Die historischen Quellen lassen erkennen, dass schon früh ein Unterschied im Umgang mit behinderten Menschen gemacht wurde, also eine gewisse Hierarchie der Behinderungsformen bestand. Obwohl auch sinnesgeschädigte, blinde oder gehörlose Menschen sozial kaum integriert waren, genossen sie aufgrund ihrer kompensatorischen Fähigkeiten höhere öffentliche Anerkennung als schwachsinnige Menschen. Schon früh konnte die Nützlichkeit und Brauchbarkeit Sinnesgeschädigter von der Taubstummenpädagogik des 18. Jahrhunderts unter Beweis gestellt werden. Menschen mit geistiger Behinderung „blieben von den Erfolgsmeldungen ausgeschlossen“ (Merkens 1988, 55), zumal sich die frühe Heilpädagogik ihrer nicht annahm. Sinnesgeschädigte hingegen galten als bildungsfähig,ihnen sprach man ihr Menschsein nicht ab, anders als den sog. Schwachsinnigen.

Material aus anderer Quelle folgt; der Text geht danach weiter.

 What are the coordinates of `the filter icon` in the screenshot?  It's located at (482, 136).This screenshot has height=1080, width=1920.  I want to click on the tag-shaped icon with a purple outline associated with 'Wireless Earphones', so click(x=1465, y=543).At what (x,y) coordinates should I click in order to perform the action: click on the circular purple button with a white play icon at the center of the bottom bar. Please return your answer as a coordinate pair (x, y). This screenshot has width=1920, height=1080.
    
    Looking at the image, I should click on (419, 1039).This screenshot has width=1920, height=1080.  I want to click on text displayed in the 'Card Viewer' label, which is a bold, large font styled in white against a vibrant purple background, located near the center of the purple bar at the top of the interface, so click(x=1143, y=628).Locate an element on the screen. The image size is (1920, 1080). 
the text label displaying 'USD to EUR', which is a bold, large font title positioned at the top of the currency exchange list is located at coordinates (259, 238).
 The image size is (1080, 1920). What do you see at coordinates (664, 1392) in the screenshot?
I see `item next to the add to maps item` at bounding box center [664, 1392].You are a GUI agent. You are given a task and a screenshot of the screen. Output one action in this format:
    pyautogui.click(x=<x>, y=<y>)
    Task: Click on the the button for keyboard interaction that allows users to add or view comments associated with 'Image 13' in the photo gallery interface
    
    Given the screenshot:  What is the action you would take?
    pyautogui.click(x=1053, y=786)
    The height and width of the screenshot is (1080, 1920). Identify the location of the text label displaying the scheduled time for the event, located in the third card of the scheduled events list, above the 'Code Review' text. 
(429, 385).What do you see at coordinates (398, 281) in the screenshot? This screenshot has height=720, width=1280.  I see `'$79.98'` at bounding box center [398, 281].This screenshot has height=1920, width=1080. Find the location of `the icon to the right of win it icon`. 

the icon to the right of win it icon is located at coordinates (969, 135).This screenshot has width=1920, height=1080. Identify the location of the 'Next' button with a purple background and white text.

2.2Beginn der Geistigbehindertenpädagogik – Anstaltsgründungen im 19. Jahrhundert

Menschen mit geistiger Behinderung wurde erst im 19. Jahrhundert pädagogische Aufmerksamkeit geschenkt. Begünstigend wirkten die zunehmende Industrialisierung mit ihren gesellschaftlichen Veränderungen sowie vor allem das Gedankengut der Aufklärung, „in deren Gefolge man sich für die Befreiung bzw. Behandlung von Sklaven, Gefangenen, Kranken, Blinden und Tauben engagierte“ (Mühl 1991, 10). Das Recht auf Bildung sollte nicht länger nur den privilegierten Bevölkerungsschichten vorbehalten bleiben. Alle Kinder sollten durch staatliche Erziehung zu Sittlichkeit und bürgerlicher Nützlichkeit gebracht werden; eine Forderung, die man auch für geschädigte Kinder erhob, weil die ersten Erziehungsversuche tauber und blinder Kinder, Mitte des 18. Jahrhunderts, deren Bildbarkeit und damit ihre gesellschaftliche Nützlichkeit belegten. Ihre menschliche Würde sollte ihnen darum nicht länger abgesprochen werden. „Vom Almosenempfänger zum Steuerzahler“ war der Leitgedanke der frühen Heilpädagogik, mit dem man glaubte, das Menschen- und Lebensrecht für Menschen mit Behinderung durchsetzen und wahren zu können.